The data-driven machine learning algorithms often do not capture the physics of the system and require many training samples to generate the predicted response surface, which may need comparatively more computational time. Therefore, our research group focuses on physics-informed deep learning for estimation of reliability of structures. It combines principles from physics-based modeling and deep learning techniques. It aims to merge physics-based models which encode domain knowledge and governing equations that describe the underlying physical processes with data-driven machine learning models. This approach is particularly useful in scenarios where data is limited, expensive, or noisy, and where leveraging existing knowledge about the underlying physical processes can enhance the learning process. With this in view, our group focuses on Physics informed deep learning-based solution of probability density evolution method (PDEM) which consists of stochastic differential equations.
[1] Das, S. and Tesfamariam, S., 2023. Reliability assessment of stochastic dynamical systems using physics informed neural network based PDEM. Reliability Engineering & System Safety, p.109849.
High-dimensional reliability analysis of structures is one of the concerns in our research group especially when considering random fields, involves assessing the reliability or probability of failure in systems characterized by a large number of uncertain parameters or random variables. Random fields introduce spatial variability into the system, making the analysis more complex. In this scenario, physics informed neural networks suffers the curse of dimensionality. With this in view, we are working on dimensional reduction using principal component analysis (PCA), sparse grid methods, generative modeling, multi-fidelity simulation (establishing a trade-off model between low and high-fidelity models) and use the physics informed deep learning on low-dimensional space. Adaptive sampling strategies, guided by Bayesian optimization or other probabilistic methods, can be employed to selectively sample the most informative points in the high-dimensional space, reducing the number of evaluations needed. High-dimensional reliability analysis often requires significant computational resources. Parallel computing can be utilized to distribute the workload and accelerate the analysis.

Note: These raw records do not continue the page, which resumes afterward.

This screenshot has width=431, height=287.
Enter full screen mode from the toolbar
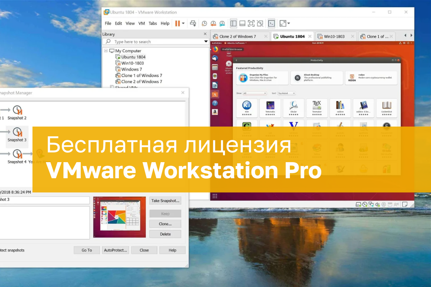[251, 24]
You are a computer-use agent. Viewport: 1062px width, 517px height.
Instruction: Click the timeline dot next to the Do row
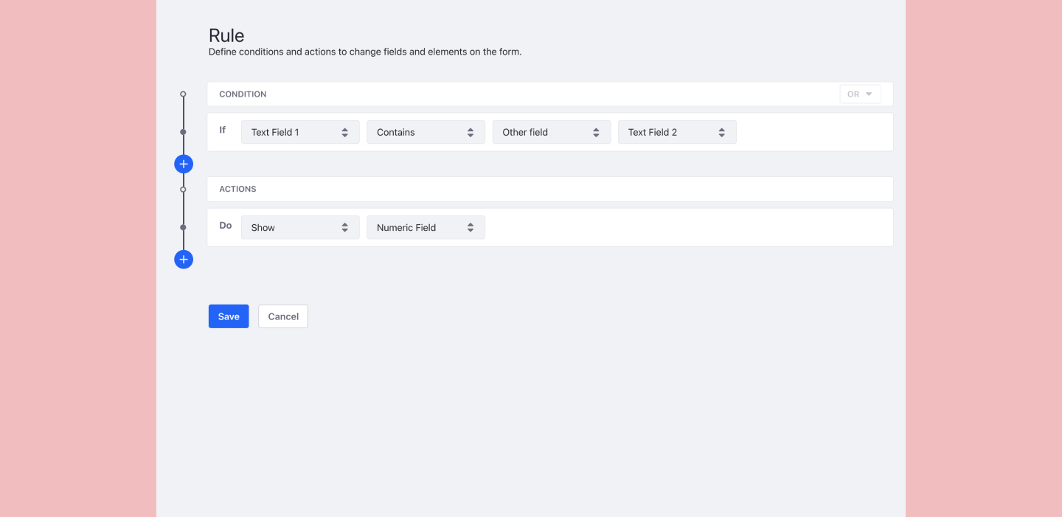click(184, 227)
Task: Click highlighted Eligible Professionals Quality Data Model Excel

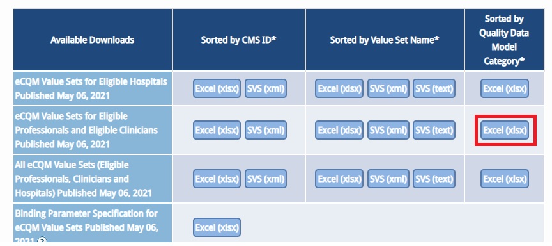Action: coord(505,130)

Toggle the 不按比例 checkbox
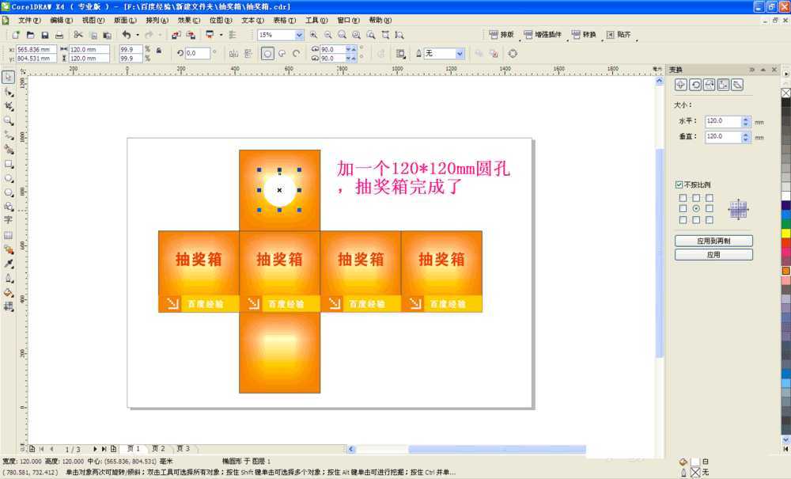pos(678,184)
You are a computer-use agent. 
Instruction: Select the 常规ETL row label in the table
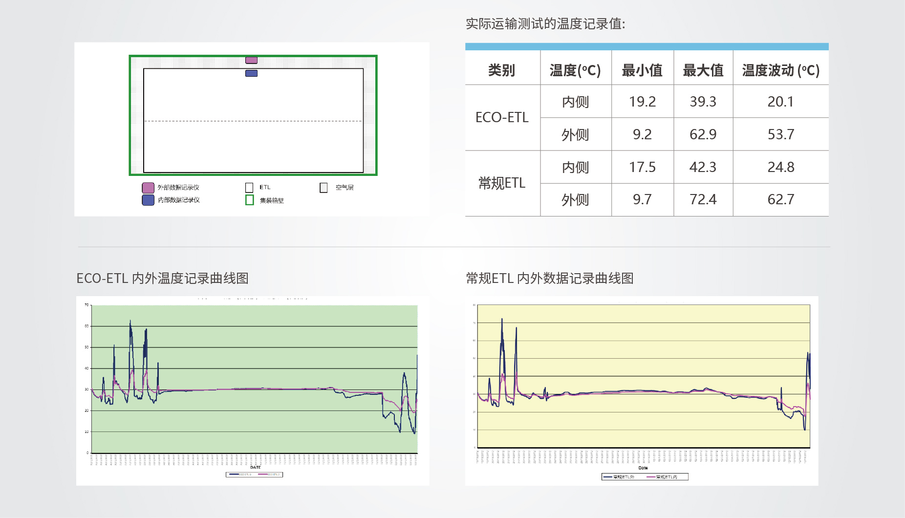pyautogui.click(x=502, y=183)
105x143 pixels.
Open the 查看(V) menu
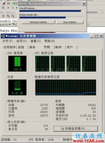pos(36,41)
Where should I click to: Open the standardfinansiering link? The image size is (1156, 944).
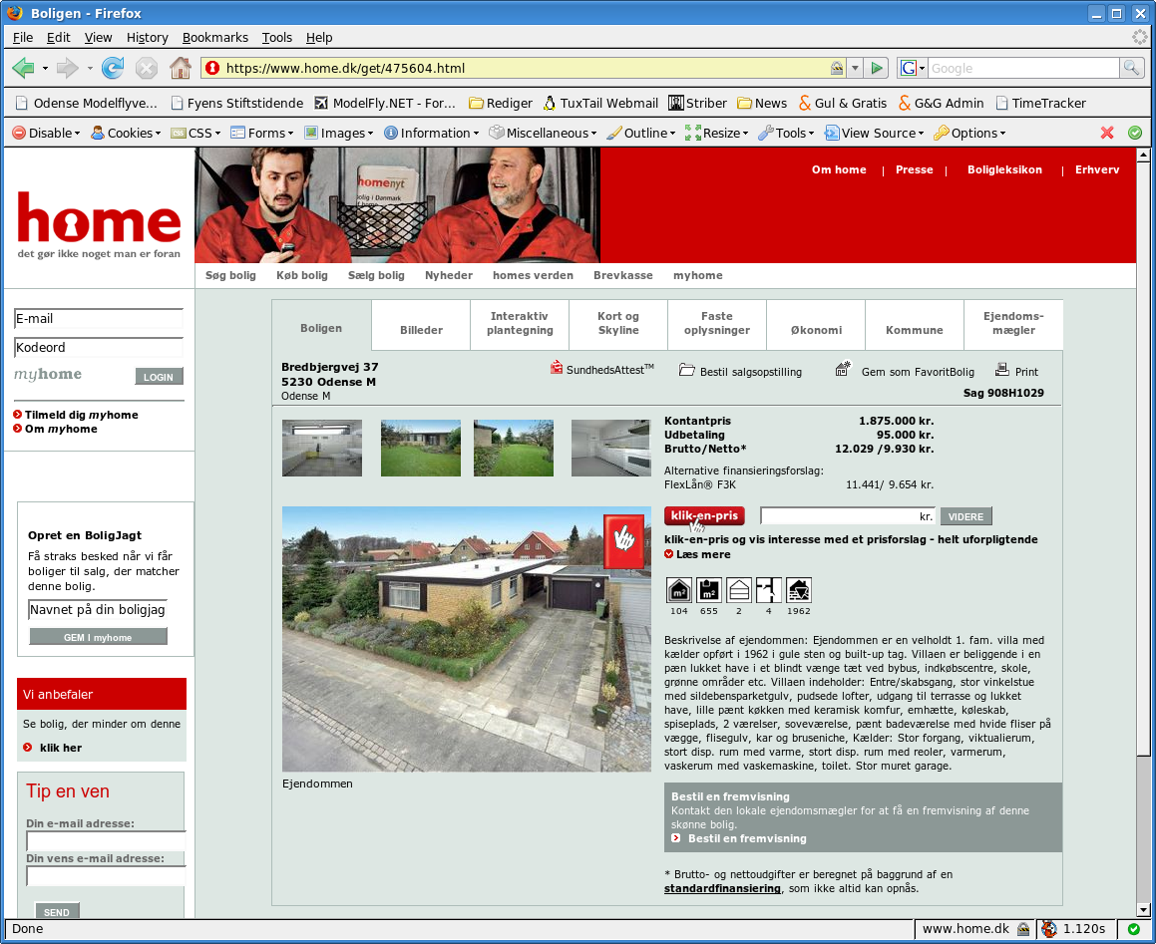coord(722,889)
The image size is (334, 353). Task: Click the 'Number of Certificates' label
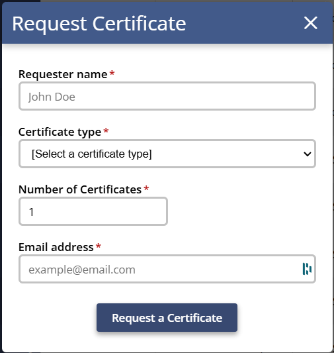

[1] Skandalos, K., Chakraborty, S. and Tesfamariam, S., 2022. Seismic reliability analysis using a multi-fidelity surrogate model: Example of base-isolated buildings. Structural Safety, 97, p.102222.
[2] Dey, S., Chakraborty, S. and Tesfamariam, S., 2021. Multi-fidelity approach for uncertainty quantification of buried pipeline response undergoing fault rupture displacements in sand. Computers and Geotechnics, 136, p.104197.
Derivative-free optimization (DFO) is a class of optimization algorithms that does not rely on the gradients of the objective function. Traditional optimization methods, such as gradient descent, use information about the first or higher-order derivatives of the objective function to guide the search for the optimal solution. However, in some cases, obtaining these derivatives may be difficult, expensive, or even impossible. Derivative-free optimization methods are particularly useful in situations where the objective function is non-smooth, discontinuous, noisy, or computationally expensive. Different methods are used in this group such as genetic algorithm, Nelder-Mead algorithm, pattern search, random search etc.
[1] Laguardia, R., Franchin, P. and Tesfamariam, S., 2023. Risk‐based optimization of concentrically braced tall timber buildings: Derivative free optimization algorithm. Earthquake Engineering & Structural Dynamics.
[2] Skandalos, K., Afshari, H., Hare, W. and Tesfamariam, S., 2020. Multi-objective optimization of inter-story isolated buildings using metaheuristic and derivative-free algorithms. Soil Dynamics and Earthquake Engineering, 132, p.106058.